### Task:
Reproduce exactly the lines below, starting at the line that contains "Where should I click to: Open" and ending with the last line of the records, both included; leave out any pictures.

### Data to examine:
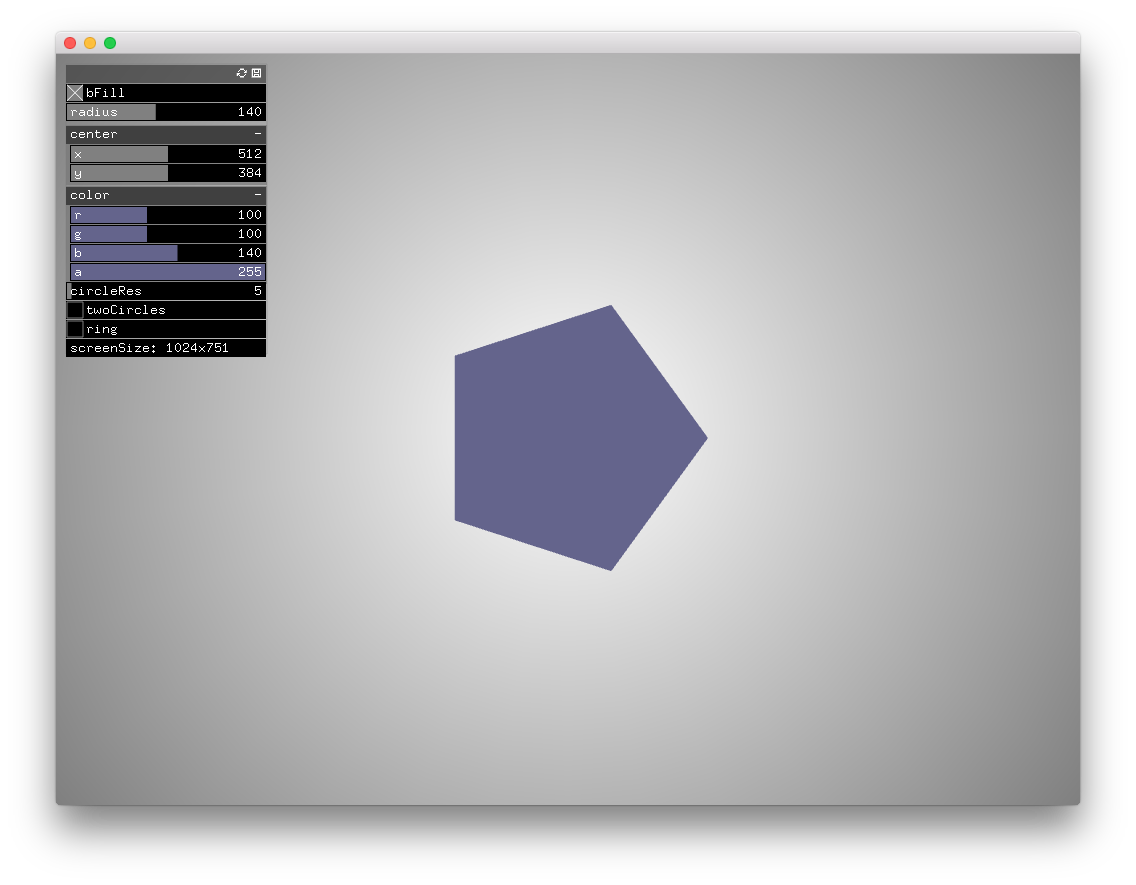Click the g color slider
This screenshot has width=1136, height=885.
click(108, 233)
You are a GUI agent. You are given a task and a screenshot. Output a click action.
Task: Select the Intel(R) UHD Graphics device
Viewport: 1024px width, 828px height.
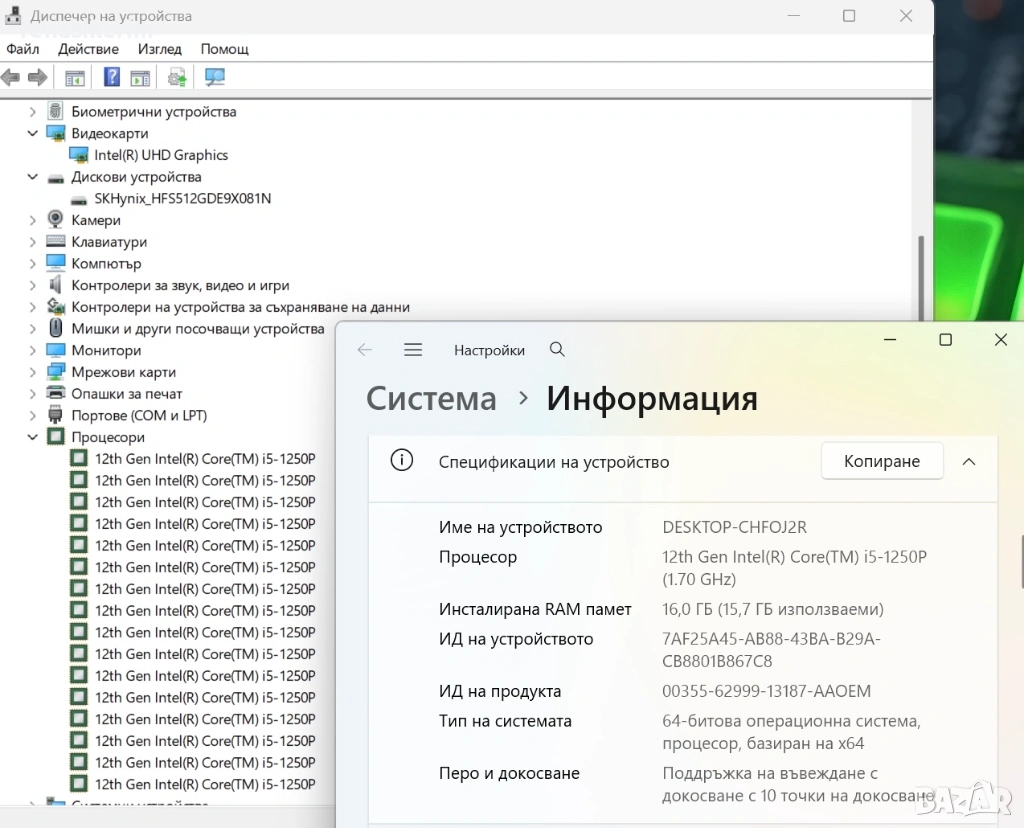click(x=160, y=155)
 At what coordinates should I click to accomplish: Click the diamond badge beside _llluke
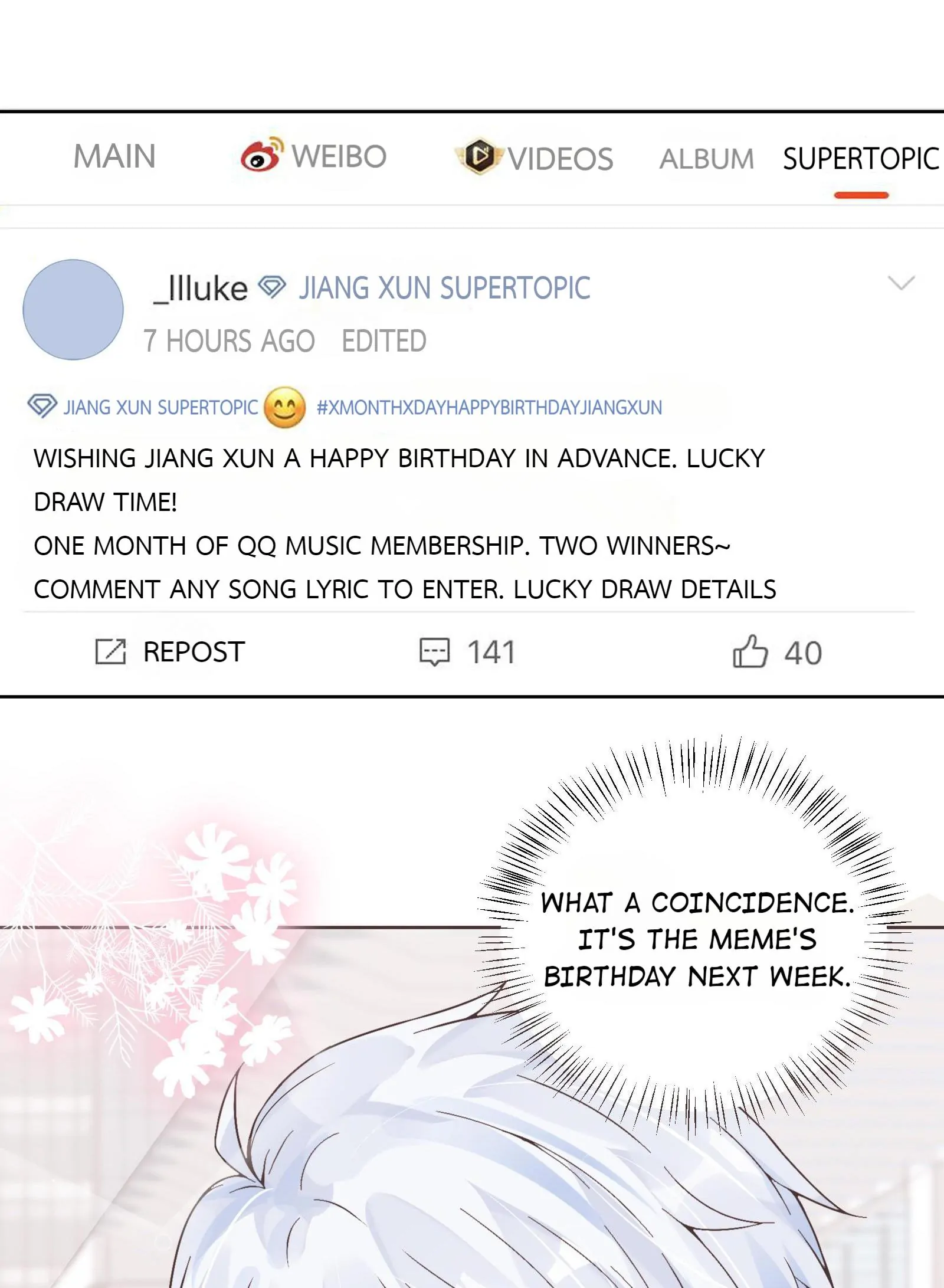[273, 287]
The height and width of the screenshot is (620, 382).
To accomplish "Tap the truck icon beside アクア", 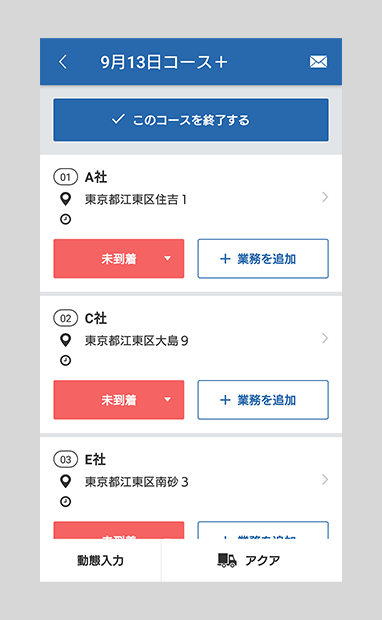I will tap(227, 560).
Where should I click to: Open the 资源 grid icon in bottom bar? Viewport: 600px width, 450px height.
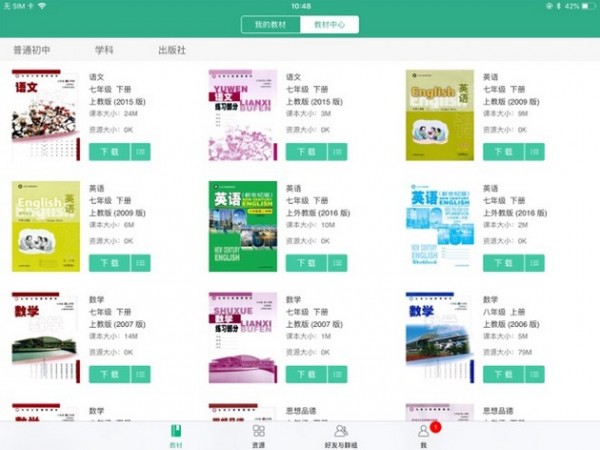[x=258, y=432]
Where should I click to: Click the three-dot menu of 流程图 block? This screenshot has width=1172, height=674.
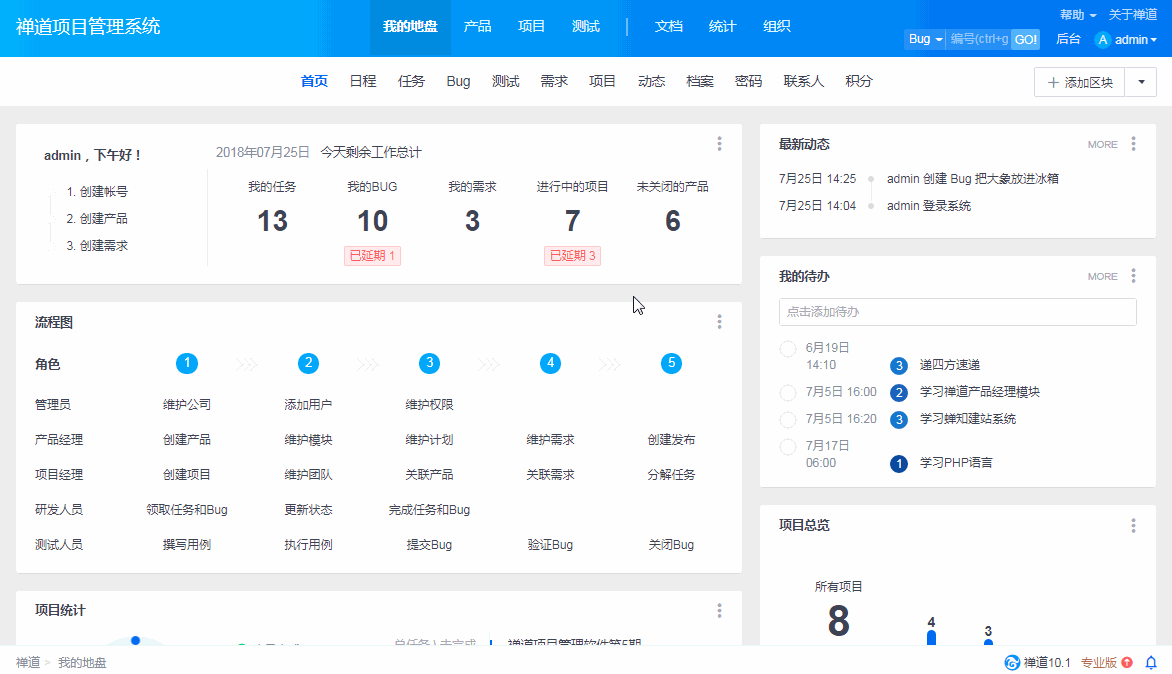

### Finished task:
Where should I click to: Open the 资源 grid icon in bottom bar? Viewport: 600px width, 450px height.
[x=258, y=432]
Where should I click to: Click the three-dot menu of 流程图 block? This screenshot has width=1172, height=674.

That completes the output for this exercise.